At the end of the year, I always put some thoughts down in one of my notebooks. Writing things out helps me focus on them, and I figured it would be nice to do it on my blog this year, especially since no one reads this anyway.

This is a quick one; Christmas is a week a few days away, and there's plenty to do. I can't do much baking for friends or family, as I have a cold, but it should pass by tomorrow afternoon. I can feel it in my bones! (Sinuses, actually...)

At the end of the year, I always put some thoughts down in one of my notebooks. Writing things out helps me focus on them, and a bulleted list is easier to understand than an abstract thought cloud. I figured it would be nice to do it on my blog this year, especially since no one reads this anyway.

The spring was great—it feels like it was ages ago I finished Calculus II, which was the highlight of that semester, and I'm sure I've forgotten many things already. What I haven't forgotten is the group of friends I made there. I ran into most of them on campus at one point or another in the fall, and it's a blast watching them dive into their majors.

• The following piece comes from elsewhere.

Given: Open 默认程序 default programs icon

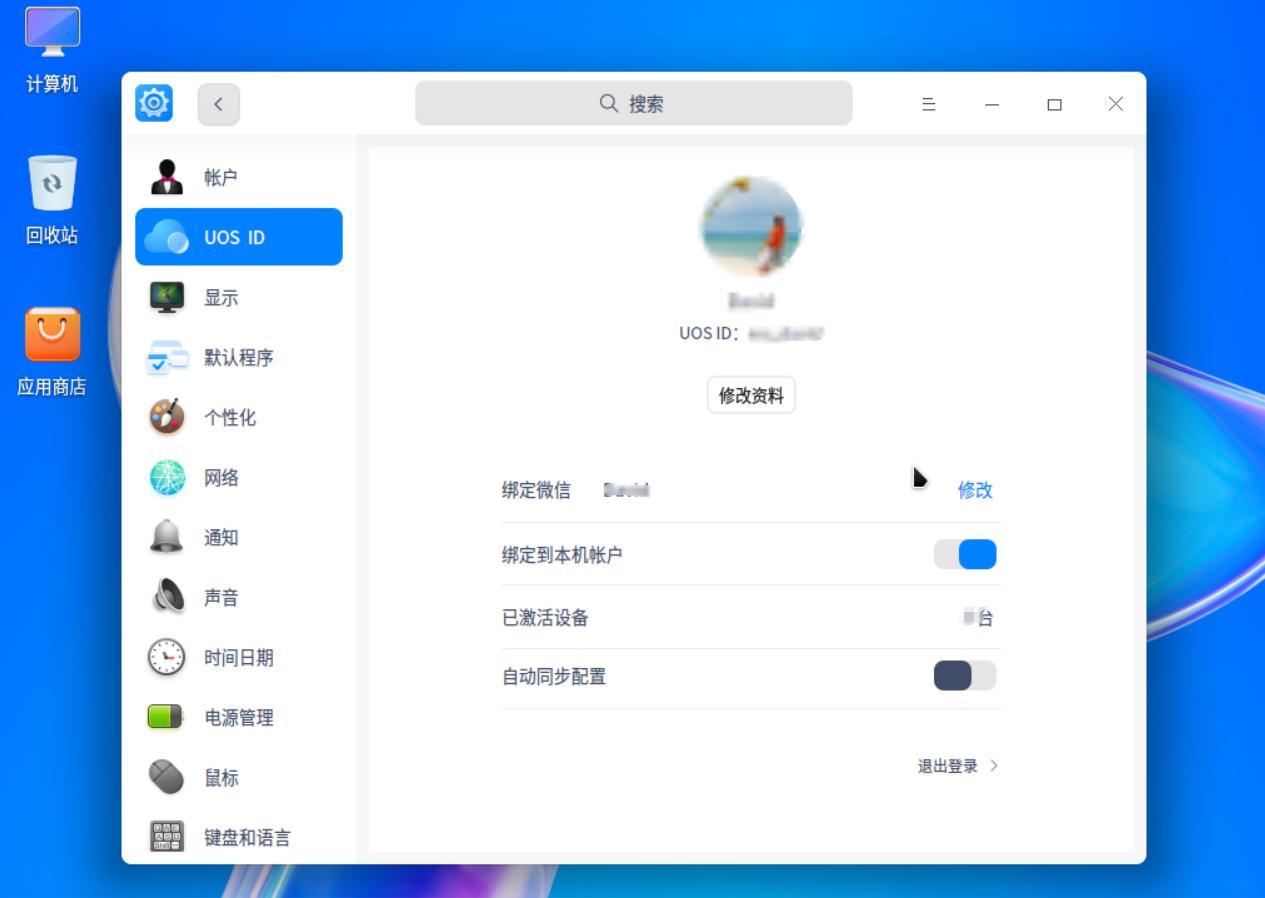Looking at the screenshot, I should pyautogui.click(x=167, y=357).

That informed a decision I made at the beginning of the fall semester. I'd never made social activities a priority before, and the spring was over so quickly I didn't get to know more than a few people. But for the fall, I wanted social activity to be on the same footing as my studies. Universities are about more than grades, after all, and we can learn as much from our peers as from our professors.

I'm happy to report that it paid off—I got to do a team project with an amazing group of fellow CS majors, and I got involved in student organizations, mainly as secretary of the Assoc. for Computing Machinery chapter. I'm grateful for the opportunities, and I learned a lot about teamwork from both.

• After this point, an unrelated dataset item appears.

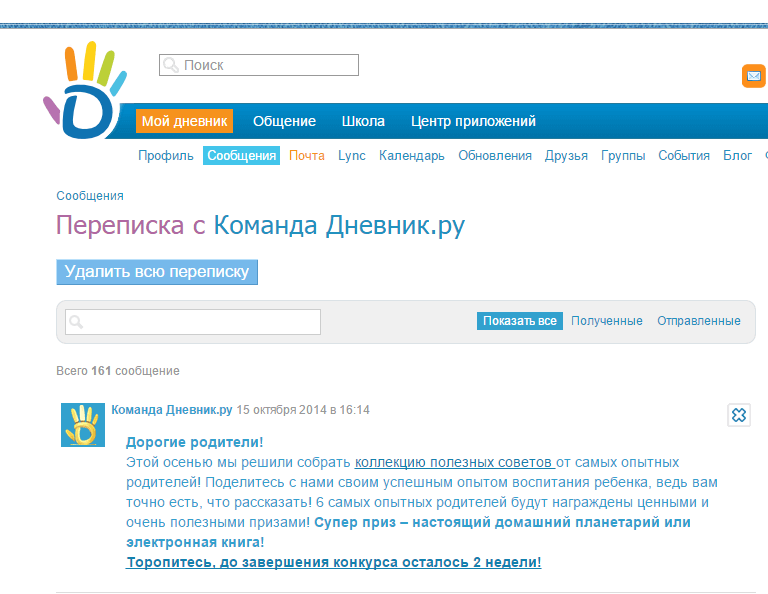Click the Dnevnik.ru hand logo

click(86, 93)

The fall was more fun in some ways, but it was worse in others. Despite being 16 credit-hours instead of 19 like the spring, it was a harder workload. But, because of my choice to make social activities a priority, I still spent plenty of time with friends. We went out to lunches, discussed everything from music to life goals, and generally had a grand old time.

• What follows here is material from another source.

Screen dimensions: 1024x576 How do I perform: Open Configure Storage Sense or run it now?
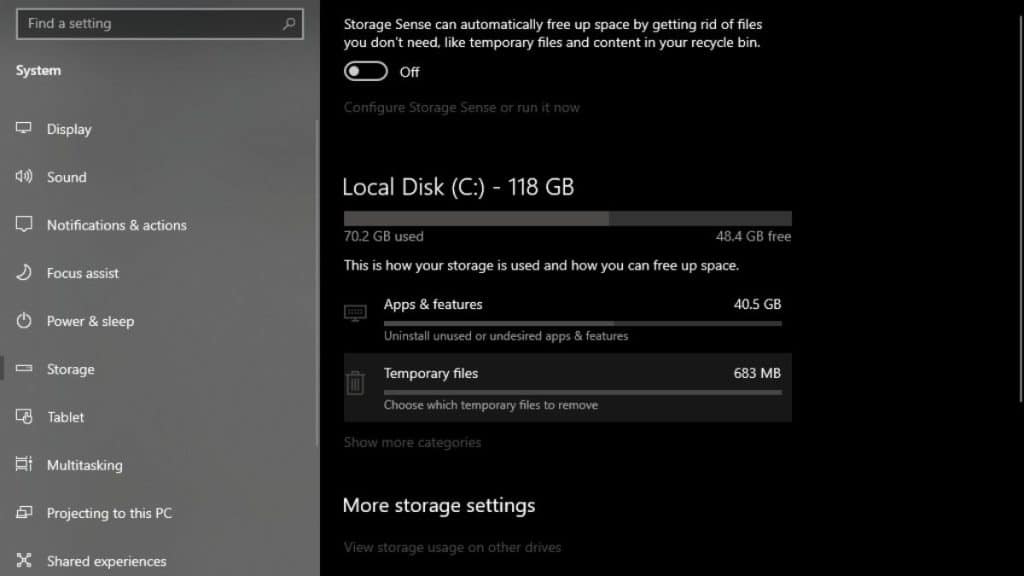point(461,107)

I'll finish with a couple specific things that happened to me, and then the bulleted list of observations I mentioned. First, I found out I have three semesters of compsci courses left, not two. (One would have a single class.) So, I decided to go all-in and double major in mathematics. That also gave me a chance to participate in the Honors College; I'll get to do a two-semester research project in my major.

Second, a couple days after that, I received an offer from Trane Technologies, and will be joining them as a co-op/intern on the controls software team in January. I'm incredibly excited to get a taste of the industry and solve real-world problems. It means I'm not taking classes in the spring, but I'll be back in the fall with a new perspective and, I'm sure, more friends!

The List of Lessons Learned

In no particular order, the lessons I learned (or should have learned!) from this year:

  • Classes are only exciting if teachers are excited to teach them, and a good teacher makes hard material enjoyable.
  • It always pays to listen to people. Time is precious, and they notice when you invest it.
  • It always pays to ask questions. You're guaranteed to be no worse off than before, and you'll have rephrased the problem to ask the question. Oftentimes, that reveals the solution.
  • When they tell you a physics lab is one credit-hour, it's a trap. They're lying.
  • The Probability & Statistics class (MATH 3351) is evil. It looks like math, but it isn't, because math is fun.
  • Social life matters more than grades. I walked out of this semester with a 3.9 GPA, not a 4.0, and it was worth it.
  • It's always better to handle problems early. (I keep forgetting and relearning this one.)
  • Helping people learn, whether as a TA for Data Structures & Algorithms, or as a friend giving calculus tips, is extremely rewarding. The "Aha!" moment, when someone finally gets it, is worth every minute spent.